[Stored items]

= = = =

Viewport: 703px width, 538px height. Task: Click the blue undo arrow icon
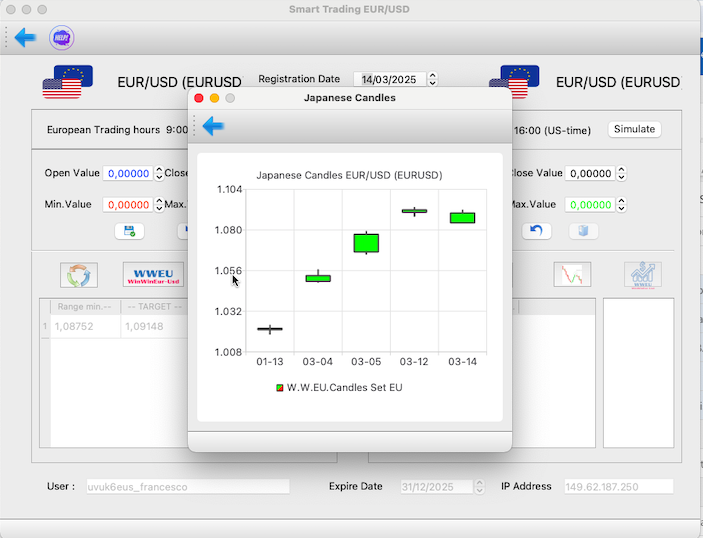(x=537, y=231)
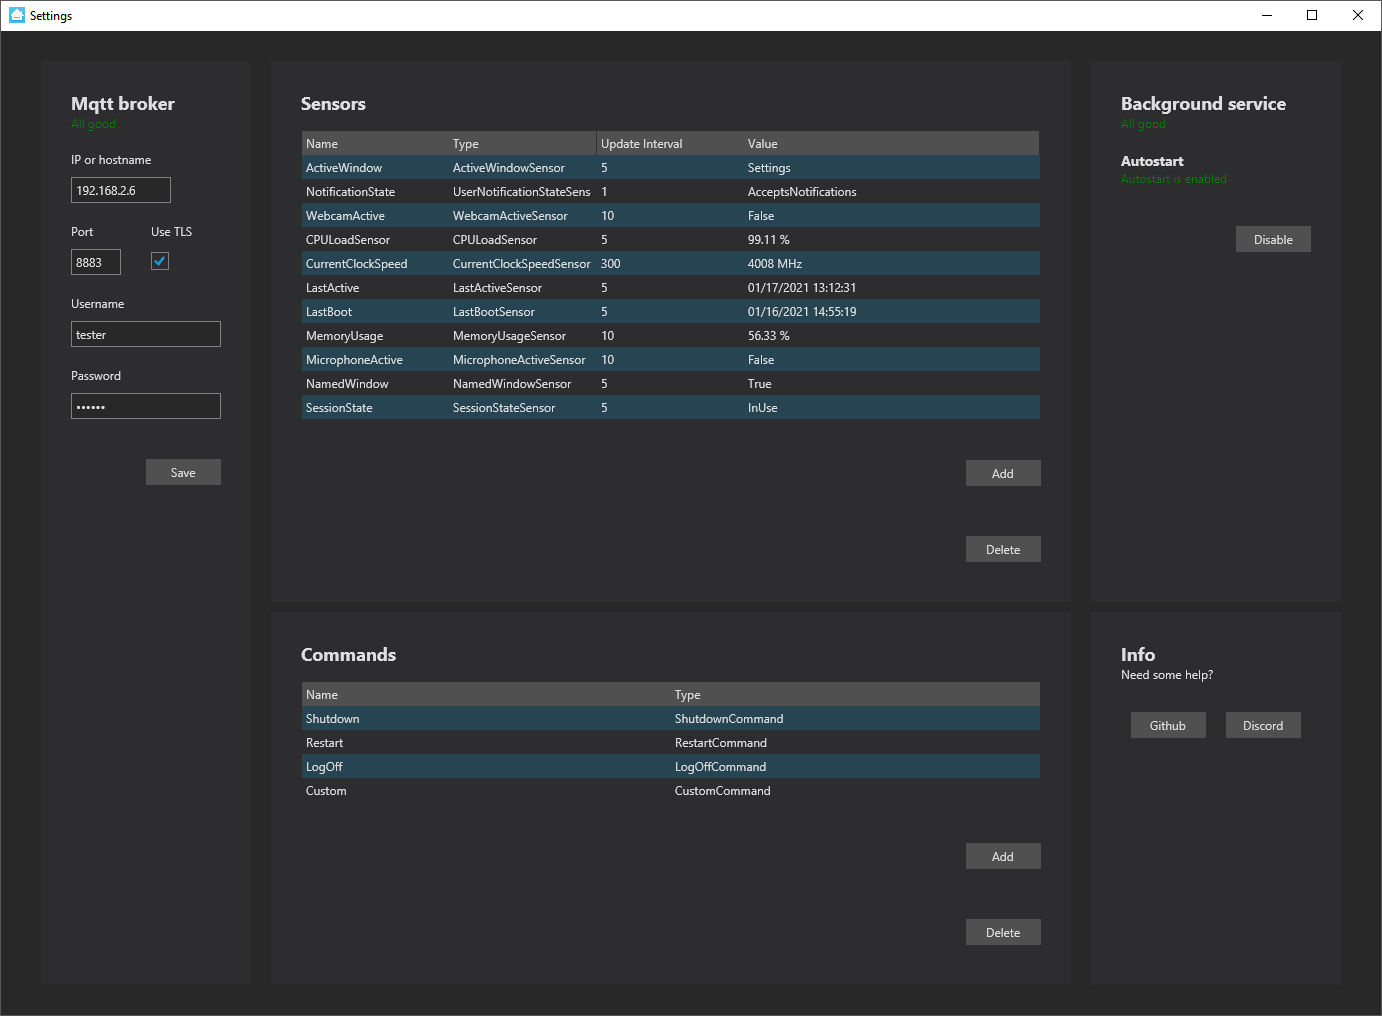This screenshot has height=1016, width=1382.
Task: Click the Settings app icon in the title bar
Action: point(15,15)
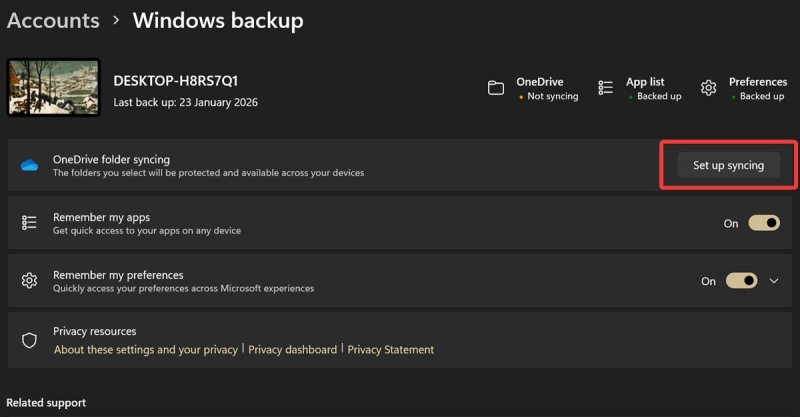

= = = =

**Problem statement:** Copy out all the data exactly. No images belong in the copy.

**Worked solution:**
Viewport: 703px width, 538px height. Task: Click the blue undo arrow icon
(x=537, y=231)
This screenshot has height=1016, width=1382.
Task: Click the Settings app icon in the title bar
Action: point(15,15)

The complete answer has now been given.